Future of Salmon on Trial

February 12, 2024

It would have been hard to tell that the lawyers were all really talking about the future of salmon, if you just dropped into the hearing at Federal Court back in December.  Former Fisheries Minister Joyce Murray’s decision to refuse salmon farm licences in the Discovery Islands was the subject of the hearing, but little was said about her reason for so deciding: the perilous state of wild salmon in the Province of BC. 

Lawyers for the salmon farm companies were talking about their business planning cycle, the jobs and GDP they create, as if in the process of creating all that wealth, they weren’t destroying the incomparable bounty of wild salmon. They claimed the Minister’s decision was unfair and unreasonable, hanging their arguments once again on the Aquaculture Management Directorate’s widely impugned science advice that the farms do no more than minimal harm to wild salmon. They went so far as to suggest that the Minister was incompetent to seek out science advice from leading academics and other scientists within the Department of Fisheries and Oceans—that she simply couldn’t evaluate that evidence without the ‘help’ of her Department’s captured aquaculture regulators. Moreover, they were “unaware” what science the Minister claimed to be relying on, even though they were briefed on that science by the Department before the Minister was. 

Lawyers for We Wai Kai and Wei Wai Kum First Nations were asserting title rights over the Discovery Islands and arguing that the Minister didn’t give appropriate attention to their plan to continue salmon farming, co-regulated by the Nations and DFO. 

It wasn’t until our lawyers from Ecojustice, a national environmental law charity, stood up that the Court heard the real story: the Minister took a “highly precautionary” approach to the Discovery Islands area based on concerns for vulnerable populations of migrating juvenile salmon, emerging new research, and uncertainties around the cumulative effects of pathogens from the farms, climate change, habitat loss and predation. 
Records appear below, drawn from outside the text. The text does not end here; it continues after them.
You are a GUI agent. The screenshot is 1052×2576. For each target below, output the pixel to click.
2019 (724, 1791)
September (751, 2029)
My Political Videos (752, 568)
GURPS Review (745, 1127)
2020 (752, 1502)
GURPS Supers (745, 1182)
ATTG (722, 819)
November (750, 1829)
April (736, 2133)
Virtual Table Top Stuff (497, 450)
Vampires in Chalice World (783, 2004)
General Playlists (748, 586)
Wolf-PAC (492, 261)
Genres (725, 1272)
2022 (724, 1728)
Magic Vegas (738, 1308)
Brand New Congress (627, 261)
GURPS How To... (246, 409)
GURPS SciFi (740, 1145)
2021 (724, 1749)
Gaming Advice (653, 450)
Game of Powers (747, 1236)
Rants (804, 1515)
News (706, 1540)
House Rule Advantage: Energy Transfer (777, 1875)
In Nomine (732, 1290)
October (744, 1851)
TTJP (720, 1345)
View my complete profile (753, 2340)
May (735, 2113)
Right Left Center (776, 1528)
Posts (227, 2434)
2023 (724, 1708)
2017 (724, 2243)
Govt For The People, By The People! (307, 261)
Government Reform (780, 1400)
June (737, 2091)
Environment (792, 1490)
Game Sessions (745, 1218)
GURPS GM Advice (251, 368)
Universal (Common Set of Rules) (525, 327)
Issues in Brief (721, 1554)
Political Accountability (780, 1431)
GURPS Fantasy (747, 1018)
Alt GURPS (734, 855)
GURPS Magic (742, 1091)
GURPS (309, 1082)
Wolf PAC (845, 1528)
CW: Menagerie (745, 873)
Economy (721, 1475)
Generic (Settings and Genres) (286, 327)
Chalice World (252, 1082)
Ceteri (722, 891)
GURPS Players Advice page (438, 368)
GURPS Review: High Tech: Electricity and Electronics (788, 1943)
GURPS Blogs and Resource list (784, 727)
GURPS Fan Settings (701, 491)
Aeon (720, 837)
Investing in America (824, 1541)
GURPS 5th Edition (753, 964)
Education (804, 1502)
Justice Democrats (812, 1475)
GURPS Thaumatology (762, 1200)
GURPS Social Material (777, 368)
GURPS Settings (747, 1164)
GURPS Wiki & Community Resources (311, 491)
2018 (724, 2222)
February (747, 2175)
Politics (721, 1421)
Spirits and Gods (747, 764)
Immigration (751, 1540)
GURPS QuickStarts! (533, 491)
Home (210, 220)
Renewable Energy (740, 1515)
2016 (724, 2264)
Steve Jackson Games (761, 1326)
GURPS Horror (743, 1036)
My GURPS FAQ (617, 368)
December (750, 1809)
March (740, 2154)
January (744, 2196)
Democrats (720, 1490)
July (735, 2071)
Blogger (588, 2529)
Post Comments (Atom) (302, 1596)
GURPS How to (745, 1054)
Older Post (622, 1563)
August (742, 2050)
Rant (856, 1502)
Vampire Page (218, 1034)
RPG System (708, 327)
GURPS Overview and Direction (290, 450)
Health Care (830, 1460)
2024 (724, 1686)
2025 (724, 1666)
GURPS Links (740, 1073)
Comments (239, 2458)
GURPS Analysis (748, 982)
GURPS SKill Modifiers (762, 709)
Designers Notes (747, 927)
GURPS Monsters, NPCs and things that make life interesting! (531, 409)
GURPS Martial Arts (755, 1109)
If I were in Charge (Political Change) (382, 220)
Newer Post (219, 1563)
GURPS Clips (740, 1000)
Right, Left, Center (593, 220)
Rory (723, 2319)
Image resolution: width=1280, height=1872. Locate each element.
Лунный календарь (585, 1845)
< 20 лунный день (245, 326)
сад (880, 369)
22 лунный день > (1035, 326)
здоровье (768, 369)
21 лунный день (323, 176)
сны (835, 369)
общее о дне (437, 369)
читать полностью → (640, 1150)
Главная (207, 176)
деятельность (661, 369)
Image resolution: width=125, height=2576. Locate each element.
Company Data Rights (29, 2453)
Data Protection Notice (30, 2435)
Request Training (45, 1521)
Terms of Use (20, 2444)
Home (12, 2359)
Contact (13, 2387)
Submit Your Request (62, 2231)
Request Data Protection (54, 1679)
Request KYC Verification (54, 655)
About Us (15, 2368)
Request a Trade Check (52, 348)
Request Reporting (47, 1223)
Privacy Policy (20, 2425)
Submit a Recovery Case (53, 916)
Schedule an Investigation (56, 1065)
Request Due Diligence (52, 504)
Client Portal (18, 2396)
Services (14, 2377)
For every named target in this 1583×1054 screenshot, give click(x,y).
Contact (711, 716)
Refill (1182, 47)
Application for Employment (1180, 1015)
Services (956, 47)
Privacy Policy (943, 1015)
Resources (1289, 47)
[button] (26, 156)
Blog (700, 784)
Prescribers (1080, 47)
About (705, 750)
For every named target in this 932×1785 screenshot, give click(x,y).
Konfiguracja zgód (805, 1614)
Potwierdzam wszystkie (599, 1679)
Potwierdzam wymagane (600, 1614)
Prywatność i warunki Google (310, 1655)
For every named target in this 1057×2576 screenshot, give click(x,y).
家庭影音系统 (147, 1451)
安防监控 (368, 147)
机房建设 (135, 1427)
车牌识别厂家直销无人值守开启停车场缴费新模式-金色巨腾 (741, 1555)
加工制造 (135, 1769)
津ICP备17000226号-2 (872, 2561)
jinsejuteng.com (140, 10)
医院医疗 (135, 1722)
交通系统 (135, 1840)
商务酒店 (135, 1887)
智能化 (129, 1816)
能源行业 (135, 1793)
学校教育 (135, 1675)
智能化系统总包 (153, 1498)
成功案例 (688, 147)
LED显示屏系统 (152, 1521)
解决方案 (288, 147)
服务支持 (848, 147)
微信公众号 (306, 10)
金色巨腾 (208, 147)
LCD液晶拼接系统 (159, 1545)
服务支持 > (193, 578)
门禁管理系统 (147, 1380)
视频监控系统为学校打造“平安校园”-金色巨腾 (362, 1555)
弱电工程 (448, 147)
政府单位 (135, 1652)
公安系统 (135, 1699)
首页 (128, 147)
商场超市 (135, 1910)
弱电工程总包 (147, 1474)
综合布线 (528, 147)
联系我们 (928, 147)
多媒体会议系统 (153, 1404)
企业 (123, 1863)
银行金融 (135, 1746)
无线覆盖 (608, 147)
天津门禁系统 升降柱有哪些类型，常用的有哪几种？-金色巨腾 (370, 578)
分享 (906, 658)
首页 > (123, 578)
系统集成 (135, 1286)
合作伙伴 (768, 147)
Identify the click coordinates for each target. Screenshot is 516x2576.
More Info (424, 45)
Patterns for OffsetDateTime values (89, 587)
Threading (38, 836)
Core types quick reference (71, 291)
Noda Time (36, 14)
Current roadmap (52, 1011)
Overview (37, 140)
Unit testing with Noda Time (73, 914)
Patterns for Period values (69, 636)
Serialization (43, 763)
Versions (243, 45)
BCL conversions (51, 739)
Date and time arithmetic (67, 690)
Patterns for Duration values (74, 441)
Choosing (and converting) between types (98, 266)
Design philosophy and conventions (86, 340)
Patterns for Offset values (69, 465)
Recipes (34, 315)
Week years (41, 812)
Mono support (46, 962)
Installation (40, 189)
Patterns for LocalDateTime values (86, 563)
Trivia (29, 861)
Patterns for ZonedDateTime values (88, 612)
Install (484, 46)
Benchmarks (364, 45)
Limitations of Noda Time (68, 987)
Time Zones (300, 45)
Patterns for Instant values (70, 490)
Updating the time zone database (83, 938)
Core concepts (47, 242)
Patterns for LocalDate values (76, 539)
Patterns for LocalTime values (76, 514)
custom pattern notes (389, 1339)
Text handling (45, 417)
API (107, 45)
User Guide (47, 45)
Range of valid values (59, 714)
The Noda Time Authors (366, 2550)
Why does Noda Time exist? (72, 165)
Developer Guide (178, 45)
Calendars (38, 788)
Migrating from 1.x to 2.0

Fisheries Ministers have a primary duty to conserve wild fish. They are empowered to use the precautionary principle to fulfil that duty. They must also act fairly, listening to all submissions and concerns and give reasons for decisions. In our view, Minister Murray ticked all those boxes. It remains to be seen whether the Court agrees: the decision has been reserved and may not be handed down for months. 

Meanwhile, there are some signs that closing farms has had a positive impact on wild salmon survival. Since the Discovery Islands farms were closed in 2020, outmigrating Fraser River sockeye have been far more numerous. They are fatter and virtually lice-free, unlike their condition over the past 20 years. Similarly in the Broughton, where farms were closed by First Nations, pink returns are up by an order of magnitude. It’s early days, as far as the future of salmon stocks is concerned; but we are hopeful that this fall, we will see some improvement in Fraser River stocks.